In this app, Marquardt method [4] is used to minimize the objective function.

Quantities

  • Residual a_t

Residuals are available at t \ge 1 + d + s \times D.

  • Fitted y

\hat{y}_t = y_t - a_t

  • Residual Degrees of Freedom

Differenced series length is: N = n - d - s \times D, and df = N - (\text{number of parameters}) .

  • Residual Variance

erv = \frac{S}{df}

  • Covariance Matrix of Parameters

C = erv \times H^{-1}

where H is the linearised least squares matrix in the final iteration.

Forecast

To predict time series y_t at t = n + 1, ... n + L, set a_t = 0 for t = n + 1, ... n + L, and calculate the predicted value by reversing Eq 1.

\begin{equation}\tag{3}
\begin{split}
e_t &= \phi_1 e_{t-1} + \phi_2 e_{t-2} + ... + \phi_p e_{t-p} + a_t - \theta_1 a_{t-1} - \theta_2 a_{t-2} - ... - \theta_q e_{t-q} \\
w_t &= \Phi_1 w_{t-s} + \Phi_2 w_{t-2s} + ... + \Phi_P w_{t-Ps} + e_t - \Theta_1 e_{t-s} - \Theta_2 e_{t-2s} - ... - \Theta_Q e_{t-Qs} \\
y_t &= (\nabla ^d \nabla_s^D)^{-1} (c + w_t)
\end{split}
\end{equation}

The forecast error variance of y_{n+L} can be calculated as:

S_L^2 = V_n \times (\psi_0^2 + \psi_1^2 + ... + \psi_{L-1}^2)

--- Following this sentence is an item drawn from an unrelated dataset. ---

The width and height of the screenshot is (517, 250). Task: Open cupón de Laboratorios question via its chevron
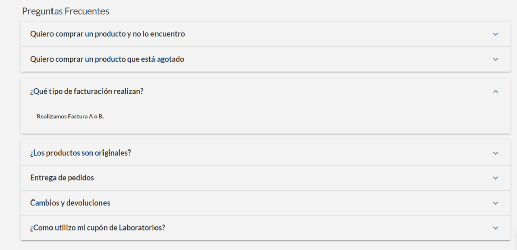(x=495, y=228)
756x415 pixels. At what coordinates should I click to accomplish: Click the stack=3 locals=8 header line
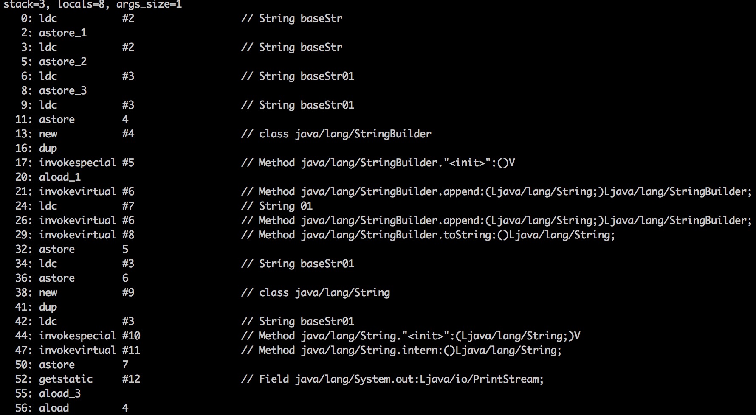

where Vn is the residual variance of the ARIMA model, and \psi_i is the "psi-weights" of the model as defined in [3].

Reference

  1. nag_tsa_multi_inp_model_estim (g13bec)
  2. nag_tsa_multi_inp_model_forecast (g13bjc)
  3. George E. P. Box and Gwilym M. Jenkins (1976). Time Series Analysis: Forecasting and Control. (Revised Edition) Holden–Day
  4. D. W. Marquardt (1963). "An algorithm for least squares estimation of nonlinear parameters". J. Soc. Indust. Appl. Math. 11 431.